Entries for locating words and elements:
╭──

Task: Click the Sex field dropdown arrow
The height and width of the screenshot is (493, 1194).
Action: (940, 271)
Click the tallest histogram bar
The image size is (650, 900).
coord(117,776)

╰──

• _WHAT IS EXPECTED_: Replace "dropdown arrow" with "dropdown button" throughout the material above, leaving everything else unchanged.

• _RESPONSE_:
Task: Click the Sex field dropdown button
The height and width of the screenshot is (493, 1194).
Action: (940, 271)
Click the tallest histogram bar
The image size is (650, 900).
coord(117,776)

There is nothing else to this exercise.